» **Bacaan**
"Produksi nasional hanya sekitar 10 persen saja. Selebihnya adalah impor. Yang diimpor adalah minyak ekaliptus yang memiliki kandungan sama dengan kayu putih (cajuput oil), yaitu euchaliptol 1,8 persen. Setiap tahun kita impor sekitar Rp 1 triliun," kata Viva saat dihubungi wartawan, Minggu (5/7/2020).
Ia menjelaskan selama ini produsen untuk membuat obat-obatan dan farmasi berbahan kayu putih masih bergantung pada impor dari China, India, dan lainnya. Karena itu, jika benar setelah melalui uji klinis dan secara keilmuan dapat dipertanggungjawabkan lalu pemerintah memproduksi kalung secara massal, bahan bakunya harus dari dalam negeri sendiri.
"Tidak dari impor," katanya.
Menurutnya, kementerian pertanian juga perlu kehati-hatian sebelum memproduksi kalung tersebut. Agar program tidak mubazir.

» **Informasi**
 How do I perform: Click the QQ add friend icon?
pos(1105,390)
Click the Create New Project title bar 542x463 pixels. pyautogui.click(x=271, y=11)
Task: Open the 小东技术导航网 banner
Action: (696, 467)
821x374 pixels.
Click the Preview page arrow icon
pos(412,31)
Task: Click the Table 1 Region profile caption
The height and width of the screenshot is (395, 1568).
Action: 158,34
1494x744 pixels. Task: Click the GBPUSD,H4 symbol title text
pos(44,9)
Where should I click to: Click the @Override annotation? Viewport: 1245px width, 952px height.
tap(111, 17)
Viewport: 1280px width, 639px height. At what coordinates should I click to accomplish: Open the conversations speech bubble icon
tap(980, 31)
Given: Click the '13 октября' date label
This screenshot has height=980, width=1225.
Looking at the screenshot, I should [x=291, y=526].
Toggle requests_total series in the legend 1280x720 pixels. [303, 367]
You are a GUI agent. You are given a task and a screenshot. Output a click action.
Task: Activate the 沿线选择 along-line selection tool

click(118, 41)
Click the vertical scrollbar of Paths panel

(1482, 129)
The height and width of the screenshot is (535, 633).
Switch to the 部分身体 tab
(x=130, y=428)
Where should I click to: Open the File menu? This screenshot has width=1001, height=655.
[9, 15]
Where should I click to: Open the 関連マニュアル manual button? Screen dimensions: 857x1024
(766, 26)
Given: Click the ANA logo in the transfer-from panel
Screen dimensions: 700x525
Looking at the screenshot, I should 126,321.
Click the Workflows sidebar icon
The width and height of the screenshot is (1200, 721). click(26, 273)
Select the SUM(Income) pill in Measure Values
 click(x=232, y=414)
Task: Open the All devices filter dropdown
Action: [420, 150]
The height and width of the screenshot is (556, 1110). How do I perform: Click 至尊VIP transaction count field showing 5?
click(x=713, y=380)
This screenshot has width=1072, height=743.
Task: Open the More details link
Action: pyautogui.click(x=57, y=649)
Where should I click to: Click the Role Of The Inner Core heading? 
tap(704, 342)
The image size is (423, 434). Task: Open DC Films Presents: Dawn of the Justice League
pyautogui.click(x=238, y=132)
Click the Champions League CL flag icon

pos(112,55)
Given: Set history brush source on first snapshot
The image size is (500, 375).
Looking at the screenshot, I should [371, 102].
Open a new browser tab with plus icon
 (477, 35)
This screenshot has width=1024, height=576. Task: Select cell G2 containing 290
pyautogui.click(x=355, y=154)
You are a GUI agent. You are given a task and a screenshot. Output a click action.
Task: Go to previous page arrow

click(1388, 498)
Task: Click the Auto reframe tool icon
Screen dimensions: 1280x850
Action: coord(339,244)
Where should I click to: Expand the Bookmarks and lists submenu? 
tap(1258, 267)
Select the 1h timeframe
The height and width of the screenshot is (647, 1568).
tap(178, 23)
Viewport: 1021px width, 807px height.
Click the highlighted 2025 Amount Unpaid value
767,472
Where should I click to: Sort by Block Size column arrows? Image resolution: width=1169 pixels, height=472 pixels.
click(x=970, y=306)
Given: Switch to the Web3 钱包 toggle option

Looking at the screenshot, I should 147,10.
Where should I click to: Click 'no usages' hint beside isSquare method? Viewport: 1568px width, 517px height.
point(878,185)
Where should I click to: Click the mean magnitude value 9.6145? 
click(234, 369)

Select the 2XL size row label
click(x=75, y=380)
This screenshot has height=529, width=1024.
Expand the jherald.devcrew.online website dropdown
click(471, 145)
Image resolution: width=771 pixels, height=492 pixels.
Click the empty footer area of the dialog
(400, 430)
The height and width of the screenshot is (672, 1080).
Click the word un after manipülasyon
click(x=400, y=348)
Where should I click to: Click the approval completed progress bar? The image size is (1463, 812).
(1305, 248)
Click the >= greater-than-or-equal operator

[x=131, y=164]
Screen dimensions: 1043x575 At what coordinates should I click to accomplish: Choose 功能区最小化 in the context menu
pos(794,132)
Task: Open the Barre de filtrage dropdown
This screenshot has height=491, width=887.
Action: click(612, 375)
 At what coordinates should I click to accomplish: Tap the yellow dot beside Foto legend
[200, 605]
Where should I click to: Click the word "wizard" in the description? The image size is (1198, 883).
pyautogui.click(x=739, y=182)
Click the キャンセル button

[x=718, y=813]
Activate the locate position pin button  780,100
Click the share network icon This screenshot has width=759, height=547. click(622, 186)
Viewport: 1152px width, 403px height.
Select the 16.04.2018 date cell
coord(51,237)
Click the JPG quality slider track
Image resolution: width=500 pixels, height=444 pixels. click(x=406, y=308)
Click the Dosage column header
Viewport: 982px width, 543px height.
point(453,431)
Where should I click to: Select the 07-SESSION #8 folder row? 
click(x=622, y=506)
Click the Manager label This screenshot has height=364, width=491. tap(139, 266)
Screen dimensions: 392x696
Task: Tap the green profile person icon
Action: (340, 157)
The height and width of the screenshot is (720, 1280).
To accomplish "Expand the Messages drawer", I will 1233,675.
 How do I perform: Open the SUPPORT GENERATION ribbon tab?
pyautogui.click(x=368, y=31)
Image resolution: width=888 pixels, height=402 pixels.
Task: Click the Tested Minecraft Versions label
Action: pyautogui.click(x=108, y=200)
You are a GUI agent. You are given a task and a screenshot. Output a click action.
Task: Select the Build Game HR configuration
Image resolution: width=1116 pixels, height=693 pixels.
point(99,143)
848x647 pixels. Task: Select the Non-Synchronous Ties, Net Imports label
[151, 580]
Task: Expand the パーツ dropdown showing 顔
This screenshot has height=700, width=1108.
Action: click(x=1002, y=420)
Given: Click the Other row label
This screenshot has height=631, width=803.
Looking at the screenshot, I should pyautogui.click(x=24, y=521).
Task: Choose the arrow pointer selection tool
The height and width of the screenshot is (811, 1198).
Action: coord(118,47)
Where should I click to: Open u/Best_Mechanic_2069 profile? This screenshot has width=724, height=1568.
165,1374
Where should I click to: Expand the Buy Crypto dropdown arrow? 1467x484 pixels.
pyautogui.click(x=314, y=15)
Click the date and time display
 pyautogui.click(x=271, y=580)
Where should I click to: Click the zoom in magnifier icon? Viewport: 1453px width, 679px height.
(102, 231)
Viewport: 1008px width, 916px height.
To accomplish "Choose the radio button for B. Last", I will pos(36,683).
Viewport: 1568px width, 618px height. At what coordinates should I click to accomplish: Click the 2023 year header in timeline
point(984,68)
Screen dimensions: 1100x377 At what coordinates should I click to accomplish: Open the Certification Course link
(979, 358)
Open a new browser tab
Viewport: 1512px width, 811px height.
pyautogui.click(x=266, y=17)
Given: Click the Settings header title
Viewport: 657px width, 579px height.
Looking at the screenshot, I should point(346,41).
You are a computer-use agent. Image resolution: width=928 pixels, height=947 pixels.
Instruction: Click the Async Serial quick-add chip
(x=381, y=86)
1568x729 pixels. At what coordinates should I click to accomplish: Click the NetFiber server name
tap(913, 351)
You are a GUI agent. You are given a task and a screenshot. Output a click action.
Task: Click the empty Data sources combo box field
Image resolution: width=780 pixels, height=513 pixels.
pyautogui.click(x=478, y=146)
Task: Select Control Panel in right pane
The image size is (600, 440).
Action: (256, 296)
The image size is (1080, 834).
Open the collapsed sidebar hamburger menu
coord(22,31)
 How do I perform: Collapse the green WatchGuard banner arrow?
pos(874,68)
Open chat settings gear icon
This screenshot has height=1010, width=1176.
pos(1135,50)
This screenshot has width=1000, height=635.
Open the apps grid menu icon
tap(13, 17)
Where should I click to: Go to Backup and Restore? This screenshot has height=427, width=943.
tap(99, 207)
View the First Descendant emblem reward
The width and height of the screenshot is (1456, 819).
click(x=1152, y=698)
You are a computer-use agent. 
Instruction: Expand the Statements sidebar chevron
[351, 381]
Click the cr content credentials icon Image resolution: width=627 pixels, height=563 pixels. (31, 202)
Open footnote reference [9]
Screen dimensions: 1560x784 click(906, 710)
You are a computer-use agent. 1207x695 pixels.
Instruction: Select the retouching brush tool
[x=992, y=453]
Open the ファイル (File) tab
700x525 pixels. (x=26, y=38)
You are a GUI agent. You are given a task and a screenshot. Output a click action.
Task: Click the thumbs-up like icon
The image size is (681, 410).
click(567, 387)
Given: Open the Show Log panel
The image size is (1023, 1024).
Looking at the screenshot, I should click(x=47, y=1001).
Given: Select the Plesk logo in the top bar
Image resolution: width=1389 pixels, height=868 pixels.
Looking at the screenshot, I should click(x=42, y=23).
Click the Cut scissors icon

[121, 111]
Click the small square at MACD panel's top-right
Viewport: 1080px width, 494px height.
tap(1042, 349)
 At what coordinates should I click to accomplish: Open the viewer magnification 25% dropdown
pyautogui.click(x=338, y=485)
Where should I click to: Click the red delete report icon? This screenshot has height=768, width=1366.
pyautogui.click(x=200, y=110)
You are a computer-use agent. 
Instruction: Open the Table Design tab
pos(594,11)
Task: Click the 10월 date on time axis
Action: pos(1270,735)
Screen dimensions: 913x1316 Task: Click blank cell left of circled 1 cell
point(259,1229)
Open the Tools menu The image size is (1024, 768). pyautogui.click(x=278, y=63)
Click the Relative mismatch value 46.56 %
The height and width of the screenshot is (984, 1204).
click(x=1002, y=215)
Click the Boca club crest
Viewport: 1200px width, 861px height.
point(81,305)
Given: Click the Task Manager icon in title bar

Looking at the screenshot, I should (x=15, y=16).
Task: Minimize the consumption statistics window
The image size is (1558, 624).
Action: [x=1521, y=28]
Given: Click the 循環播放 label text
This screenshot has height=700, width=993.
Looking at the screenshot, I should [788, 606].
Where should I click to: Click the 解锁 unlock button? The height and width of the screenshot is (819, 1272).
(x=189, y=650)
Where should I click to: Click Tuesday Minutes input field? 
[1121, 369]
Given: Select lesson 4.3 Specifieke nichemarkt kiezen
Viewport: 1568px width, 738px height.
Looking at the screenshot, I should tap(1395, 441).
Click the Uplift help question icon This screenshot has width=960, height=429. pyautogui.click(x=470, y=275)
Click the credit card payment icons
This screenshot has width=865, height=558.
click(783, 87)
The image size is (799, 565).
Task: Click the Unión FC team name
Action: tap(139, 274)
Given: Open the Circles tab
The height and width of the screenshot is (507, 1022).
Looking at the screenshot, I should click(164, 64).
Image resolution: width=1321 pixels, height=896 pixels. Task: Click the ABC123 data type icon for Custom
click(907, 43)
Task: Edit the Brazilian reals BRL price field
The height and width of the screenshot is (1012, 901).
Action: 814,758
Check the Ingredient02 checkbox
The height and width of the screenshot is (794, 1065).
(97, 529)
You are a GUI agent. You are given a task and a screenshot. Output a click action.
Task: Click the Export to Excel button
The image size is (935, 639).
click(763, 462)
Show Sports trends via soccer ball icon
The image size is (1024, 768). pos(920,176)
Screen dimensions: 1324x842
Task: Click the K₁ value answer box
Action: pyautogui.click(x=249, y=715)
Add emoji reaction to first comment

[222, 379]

» **Tugas**
Dari bacaan soal impor minyak kayu putih, sebutkan semua angka yang memakai satuan persen atau rupiah.

» **Jawaban**
- sekitar 10 persen
- 1,8 persen
- sekitar Rp 1 triliun